El agobio, tal como se concibe entre los chavales con los que trato (quizá entre los adultos el fenómeno sea diferente), es una especie de tumor maligno, acaso letal, que conviene evitar a toda costa.
Según opinión común, sentirse agobiado o presentir la cercanía de un agobio es razón más que suficiente para esquivar cualquier compromiso adquirido, para mirar a otro lado, para huir de la quema o para no pegar golpe, según los casos.
El fenómeno no es nuevo. Es verdad que el reblandecimiento neuronal de este fin de milenio ha contribuido a extender la pandemia agobiosa por amplios estratos de la sociedad civil; pero también en los felices 60 vivimos una plaga semejante. Sólo que, por aquella época, más que de agobios se hablaba de traumas.
-Manolo, han cateado al niño y está con un trauma horrible.
-Para trauma el que le voy a hacer yo en el ojo.

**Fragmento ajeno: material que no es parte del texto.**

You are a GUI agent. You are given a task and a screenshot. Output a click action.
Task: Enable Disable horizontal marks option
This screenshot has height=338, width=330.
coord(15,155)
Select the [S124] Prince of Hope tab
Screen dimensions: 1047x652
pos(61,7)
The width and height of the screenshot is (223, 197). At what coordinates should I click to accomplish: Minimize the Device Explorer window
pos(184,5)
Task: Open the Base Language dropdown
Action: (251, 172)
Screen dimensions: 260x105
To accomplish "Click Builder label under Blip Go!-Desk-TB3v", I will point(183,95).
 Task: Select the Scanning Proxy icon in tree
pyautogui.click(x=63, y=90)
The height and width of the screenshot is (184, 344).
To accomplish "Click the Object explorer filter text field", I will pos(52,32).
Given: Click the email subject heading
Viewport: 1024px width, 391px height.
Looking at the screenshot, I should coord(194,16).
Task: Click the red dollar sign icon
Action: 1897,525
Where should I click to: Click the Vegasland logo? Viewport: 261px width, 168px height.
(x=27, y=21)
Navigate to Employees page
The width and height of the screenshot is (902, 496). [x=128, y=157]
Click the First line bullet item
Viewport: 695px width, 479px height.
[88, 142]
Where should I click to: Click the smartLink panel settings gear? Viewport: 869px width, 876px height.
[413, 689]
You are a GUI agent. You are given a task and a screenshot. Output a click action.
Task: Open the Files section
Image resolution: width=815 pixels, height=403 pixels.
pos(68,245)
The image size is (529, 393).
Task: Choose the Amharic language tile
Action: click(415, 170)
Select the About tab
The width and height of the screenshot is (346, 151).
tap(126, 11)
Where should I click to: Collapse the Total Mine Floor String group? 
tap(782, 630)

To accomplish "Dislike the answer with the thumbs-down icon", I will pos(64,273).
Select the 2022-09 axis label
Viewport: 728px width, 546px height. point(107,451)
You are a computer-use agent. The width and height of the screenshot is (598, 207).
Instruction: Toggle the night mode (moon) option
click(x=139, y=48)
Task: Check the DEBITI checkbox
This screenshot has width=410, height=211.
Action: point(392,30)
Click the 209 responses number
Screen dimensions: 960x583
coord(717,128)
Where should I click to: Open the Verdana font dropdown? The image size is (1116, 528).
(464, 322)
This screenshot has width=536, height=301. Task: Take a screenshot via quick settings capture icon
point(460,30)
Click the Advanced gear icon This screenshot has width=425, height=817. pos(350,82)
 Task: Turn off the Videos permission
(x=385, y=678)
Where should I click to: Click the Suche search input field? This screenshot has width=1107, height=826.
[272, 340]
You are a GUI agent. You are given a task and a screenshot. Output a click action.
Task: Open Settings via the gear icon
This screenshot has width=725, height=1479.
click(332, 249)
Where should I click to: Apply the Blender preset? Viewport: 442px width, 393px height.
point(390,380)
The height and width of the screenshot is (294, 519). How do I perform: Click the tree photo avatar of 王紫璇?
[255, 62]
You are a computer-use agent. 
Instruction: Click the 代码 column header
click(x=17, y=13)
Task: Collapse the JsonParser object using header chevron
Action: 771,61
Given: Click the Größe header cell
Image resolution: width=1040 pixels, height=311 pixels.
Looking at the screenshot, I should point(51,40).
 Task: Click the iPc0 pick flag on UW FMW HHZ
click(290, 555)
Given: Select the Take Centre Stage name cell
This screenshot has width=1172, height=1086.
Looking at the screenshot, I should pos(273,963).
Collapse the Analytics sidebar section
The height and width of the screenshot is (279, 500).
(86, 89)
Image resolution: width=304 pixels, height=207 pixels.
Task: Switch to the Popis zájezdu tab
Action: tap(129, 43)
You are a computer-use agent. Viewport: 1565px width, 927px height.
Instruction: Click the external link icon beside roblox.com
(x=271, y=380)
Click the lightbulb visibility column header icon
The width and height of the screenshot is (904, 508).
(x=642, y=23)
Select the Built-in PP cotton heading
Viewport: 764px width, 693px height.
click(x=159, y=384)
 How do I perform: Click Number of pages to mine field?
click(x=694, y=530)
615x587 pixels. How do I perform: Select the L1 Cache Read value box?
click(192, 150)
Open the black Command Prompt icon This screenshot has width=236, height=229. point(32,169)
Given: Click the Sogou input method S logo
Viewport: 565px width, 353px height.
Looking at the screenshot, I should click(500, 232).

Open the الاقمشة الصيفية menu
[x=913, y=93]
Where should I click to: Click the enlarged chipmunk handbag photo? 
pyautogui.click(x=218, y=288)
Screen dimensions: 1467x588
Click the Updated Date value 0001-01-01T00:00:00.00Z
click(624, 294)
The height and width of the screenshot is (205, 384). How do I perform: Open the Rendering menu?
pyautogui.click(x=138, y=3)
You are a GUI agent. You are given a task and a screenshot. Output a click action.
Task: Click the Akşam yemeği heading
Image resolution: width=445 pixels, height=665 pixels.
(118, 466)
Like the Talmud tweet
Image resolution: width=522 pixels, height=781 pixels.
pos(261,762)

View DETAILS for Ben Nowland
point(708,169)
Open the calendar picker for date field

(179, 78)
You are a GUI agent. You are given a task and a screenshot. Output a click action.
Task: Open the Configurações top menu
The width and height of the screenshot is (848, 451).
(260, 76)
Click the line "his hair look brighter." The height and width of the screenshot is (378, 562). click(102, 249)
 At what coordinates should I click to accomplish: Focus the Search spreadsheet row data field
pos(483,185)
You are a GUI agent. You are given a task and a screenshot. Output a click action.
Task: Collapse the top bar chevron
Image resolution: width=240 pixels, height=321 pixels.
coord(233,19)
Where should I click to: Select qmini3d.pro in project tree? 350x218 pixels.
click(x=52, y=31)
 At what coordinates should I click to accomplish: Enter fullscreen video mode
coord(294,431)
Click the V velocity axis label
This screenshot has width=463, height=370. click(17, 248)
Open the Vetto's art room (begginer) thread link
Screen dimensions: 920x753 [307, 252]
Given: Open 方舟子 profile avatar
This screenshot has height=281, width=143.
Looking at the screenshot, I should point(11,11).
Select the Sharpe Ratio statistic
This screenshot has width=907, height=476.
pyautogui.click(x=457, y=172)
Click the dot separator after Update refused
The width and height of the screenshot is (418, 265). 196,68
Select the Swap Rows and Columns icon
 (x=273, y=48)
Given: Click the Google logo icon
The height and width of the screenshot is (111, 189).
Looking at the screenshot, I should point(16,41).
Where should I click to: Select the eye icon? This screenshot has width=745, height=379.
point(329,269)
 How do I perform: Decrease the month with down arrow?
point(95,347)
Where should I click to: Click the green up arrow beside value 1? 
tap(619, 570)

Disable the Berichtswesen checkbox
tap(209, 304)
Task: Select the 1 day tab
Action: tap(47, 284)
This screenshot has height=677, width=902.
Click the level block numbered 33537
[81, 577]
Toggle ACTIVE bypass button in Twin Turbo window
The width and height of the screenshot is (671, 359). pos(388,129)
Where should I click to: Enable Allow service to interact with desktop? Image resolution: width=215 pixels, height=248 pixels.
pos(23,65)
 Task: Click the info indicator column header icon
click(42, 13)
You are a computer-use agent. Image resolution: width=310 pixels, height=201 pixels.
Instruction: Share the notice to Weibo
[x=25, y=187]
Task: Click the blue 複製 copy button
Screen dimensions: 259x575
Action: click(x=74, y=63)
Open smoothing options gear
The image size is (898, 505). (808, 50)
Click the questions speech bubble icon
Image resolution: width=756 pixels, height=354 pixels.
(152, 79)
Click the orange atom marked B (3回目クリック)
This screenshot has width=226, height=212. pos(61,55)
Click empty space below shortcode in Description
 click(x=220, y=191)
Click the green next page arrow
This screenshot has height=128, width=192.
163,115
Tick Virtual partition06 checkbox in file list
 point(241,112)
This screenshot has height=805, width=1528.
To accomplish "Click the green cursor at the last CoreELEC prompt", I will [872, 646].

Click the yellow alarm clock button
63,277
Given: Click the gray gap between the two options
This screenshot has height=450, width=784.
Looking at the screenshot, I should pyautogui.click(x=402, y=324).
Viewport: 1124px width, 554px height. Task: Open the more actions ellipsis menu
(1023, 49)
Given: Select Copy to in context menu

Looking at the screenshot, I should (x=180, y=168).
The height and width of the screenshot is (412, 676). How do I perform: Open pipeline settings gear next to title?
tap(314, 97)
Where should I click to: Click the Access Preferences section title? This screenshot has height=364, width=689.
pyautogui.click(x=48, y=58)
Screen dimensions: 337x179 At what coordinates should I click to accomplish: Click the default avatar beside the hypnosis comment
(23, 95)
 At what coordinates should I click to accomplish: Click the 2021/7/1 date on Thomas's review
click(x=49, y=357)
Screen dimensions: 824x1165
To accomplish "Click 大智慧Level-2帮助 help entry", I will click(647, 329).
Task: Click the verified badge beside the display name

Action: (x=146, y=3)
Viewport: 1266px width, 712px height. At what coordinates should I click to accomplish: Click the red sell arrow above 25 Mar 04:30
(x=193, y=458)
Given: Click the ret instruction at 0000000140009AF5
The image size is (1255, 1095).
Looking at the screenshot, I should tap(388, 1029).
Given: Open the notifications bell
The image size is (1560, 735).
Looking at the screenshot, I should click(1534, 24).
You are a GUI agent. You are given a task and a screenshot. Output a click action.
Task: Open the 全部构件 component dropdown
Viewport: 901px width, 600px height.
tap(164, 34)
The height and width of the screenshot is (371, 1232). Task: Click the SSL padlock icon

Más adelante se pusieron de moda los síndromes, que tanto contribuyeron a dar trabajo a psicólogos en paro. Se habló, por ejemplo, del síndrome depresivo postvacacional (pereza a la vuelta de la playa), del síndrome de la madrugada del lunes (os aseguro que lo he leído) y así sucesivamente.
En resumen, y con toda franqueza: estoy de agobios, de síndromes y de traumas hasta la mismísima coronilla, y creo necesario recordar a los afectados por tan penosos males que la vida es esto, que es imposible fortalecer la musculatura de la inteligencia, de la voluntad y del carácter sin plantar cara a los mil obstáculos con que uno se tropieza.
“Vivir —escribió San Josemaría— es enfrentarse con dificultades, sentir en el corazón alegrías y sinsabores; y en esta fragua el hombre puede adquirir fortaleza, paciencia, magnanimidad, serenidad. Es fuerte el que persevera en el cumplimiento de lo que entiende que debe hacer, según su conciencia; el que no mide el valor de una tarea exclusivamente por los beneficios que recibe, sino por el servicio que presta a los demás. El fuerte, a veces, sufre, pero resiste; llora quizá, pero se bebe sus lágrimas”.
En otra ocasión escribí que el hedonismo —en eso estamos— concibe la felicidad como una forma de analgesia. Para él lo importante es sentirse bien, no sufrir por nadie ni por nada, vivir amodorrados, aletargados, es decir, no vivir. Para esta mentalidad, no habría diferencia substancial entre la beatitud de un hombre y la de la ameba, pongamos por caso.
¿Tienes un agobio? Estupendo: da gracias a Dios por no ser una garza imperial, sino una persona humana con capacidad para tener problemas y con suficiente energía como para resolverlos y gozarse en la victoria.
No vuelvas la espalda. Afronta el agobio, rómpele el saque, destrózale sus defensas, golpéale donde le duela… Y paciencia, que también mañana habrá que luchar… No os preocupéis por el mañana —dice el Señor—, porque el mañana traerá su propia preocupación. A cada día le basta su agobio.